Form 8-K

 

 

UNITED STATES

SECURITIES AND EXCHANGE COMMISSION

WASHINGTON, D.C. 20549

 

 

FORM 8-K

 

 

CURRENT REPORT

Pursuant to Section 13 or 15(d) of the Securities Exchange Act of 1934

Date of Report (Date of Earliest Event Reported): October 1, 2010 (September 30, 2010)

 

 

Endo Pharmaceuticals Holdings Inc.

(Exact name of registrant as specified in its charter)

 

 

 

Delaware   001-15989   13-4022871

(State or other jurisdiction

of incorporation)

 

(Commission

File Number)

 

(I.R.S. Employer

Identification No.)

 

100 Endo Boulevard, Chadds Ford, PA   19317
(Address of principal executive offices)   (Zip Code)

Registrant’s telephone number, including area code (610) 558-9800

Not Applicable

Former name or former address, if changed since last report

 

 

Check the appropriate box below if the Form 8-K filing is intended to simultaneously satisfy the filing obligation of the registrant under any of the following provisions:

 

¨ Written communications pursuant to Rule 425 under the Securities Act (17 CFR 230.425)

 

¨ Soliciting material pursuant to Rule 14a-12 under the Exchange Act (17 CFR 240.14a-12)

 

¨ Pre-commencement communications pursuant to Rule 14d-2(b) under the Exchange Act (17 CFR 240.14d-2(b))

 

¨ Pre-commencement communications pursuant to Rule 13e-4(c) under the Exchange Act (17 CFR 240.13e-4(c))

 

 

 


Item 1.01 Entry into a Material Definitive Agreement.

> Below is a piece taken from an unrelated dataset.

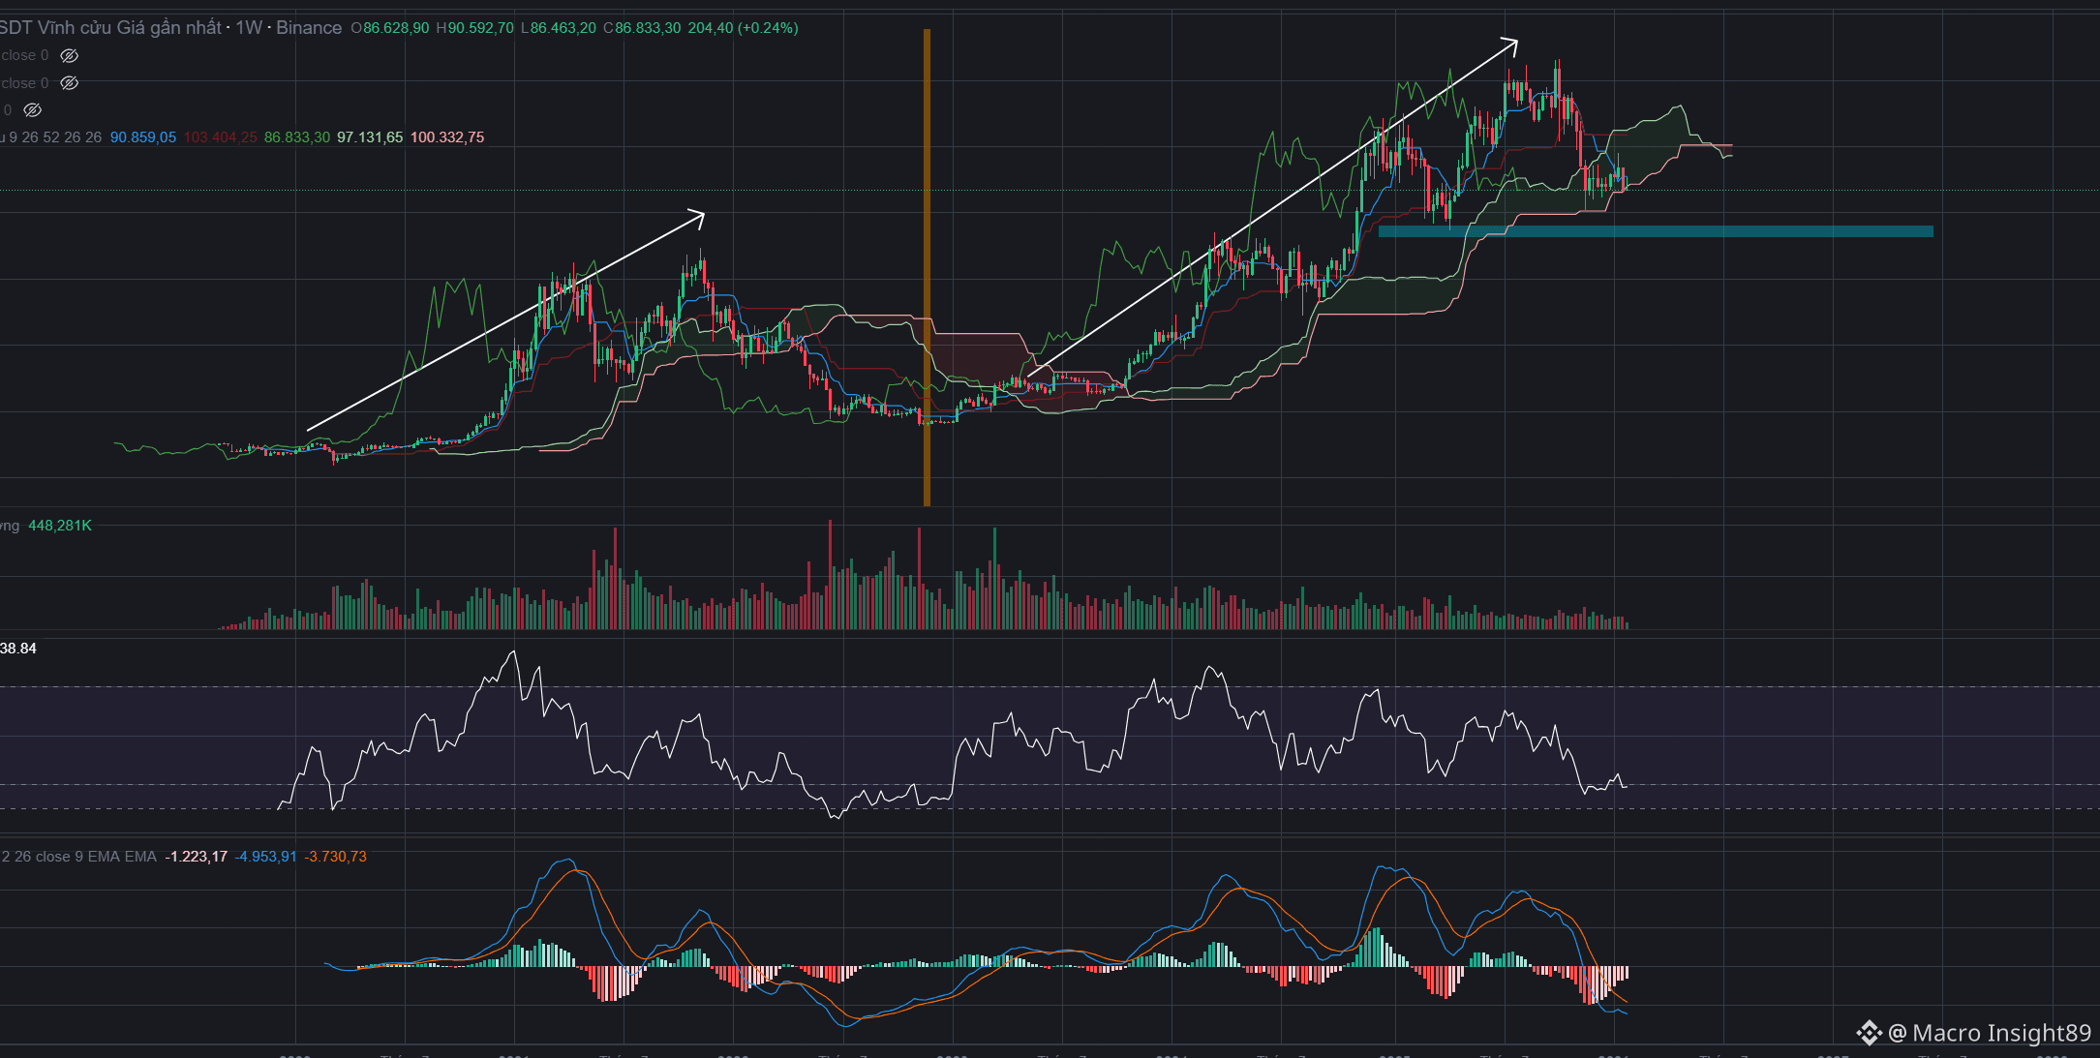
Task: Click the 1W interval label in title
Action: (x=249, y=28)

On September 30, 2010, the Registrant’s wholly owned subsidiary Endo Pharmaceuticals Inc. (“Endo”) and Ventiv Commercial Services, LLC (“Ventiv”) (collectively, the “Parties”) entered into an agreement (the “Second Extension Agreement”) to extend the terms of the amended Sales Representative Services Agreement between the Parties dated as of April 1, 2008 (the “Services Agreement”) and as revised in the Extension Agreement dated as of August 10, 2010. In the Second Extension Agreement, Endo and Ventiv agreed that the Term (as defined therein) of the Services Agreement shall not expire, and the Services Agreement shall remain in full force and effect, until the first to occur of the following: (i) Endo and Ventiv entering into the new services agreement and (ii) November 30, 2010.

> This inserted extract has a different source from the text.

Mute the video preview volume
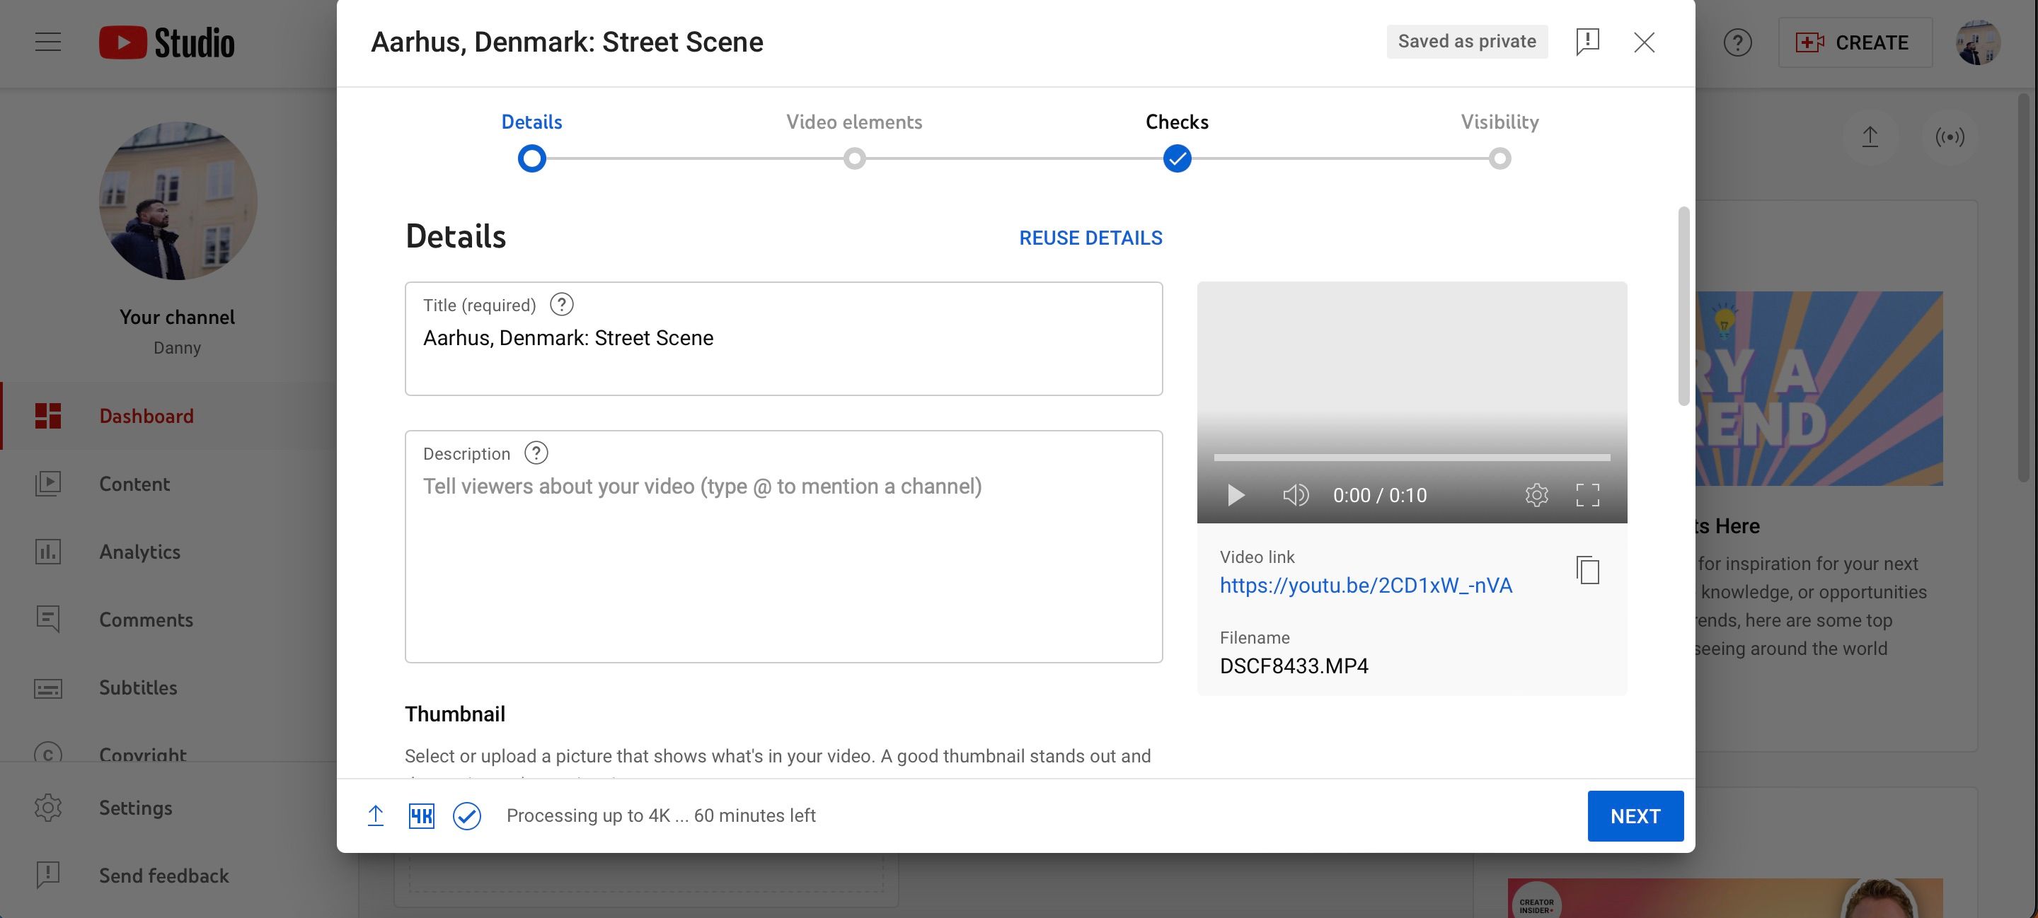 click(1295, 495)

The foregoing description of the Second Extension Agreement does not purport to be complete and is qualified in its entirety to the full text of the Second Extension Agreement, a copy of which is filed hereto as exhibit 10.32.5.

 

Item 9.01. Financial Statements and Exhibits.

(d) Exhibits.

 

Exhibit
Number

  

Description

10.32.5    Second Extension Agreement to the Services Agreement, dated as of September 30, 2010 between Endo Pharmaceuticals, Inc. and Ventiv Commercial Services, LLC.


SIGNATURES

Pursuant to the requirements of the Securities Exchange Act of 1934, the Registrant has duly caused this report to be signed on its behalf by the undersigned, hereunto duly authorized.

 

  ENDO PHARMACEUTICALS HOLDINGS INC.
  (Registrant)
  By:    /s/    CAROLINE B. MANOGUE        
      
  Name:    Caroline B. Manogue
  Title:    Executive Vice President, Chief Legal Officer & Secretary

Dated: October 1, 2010


INDEX TO EXHIBITS

 

Exhibit

Number

  

Description

10.32.5    Second Extension Agreement to the Services Agreement, dated as of September 30, 2010 between Endo Pharmaceuticals, Inc. and Ventiv Commercial Services, LLC.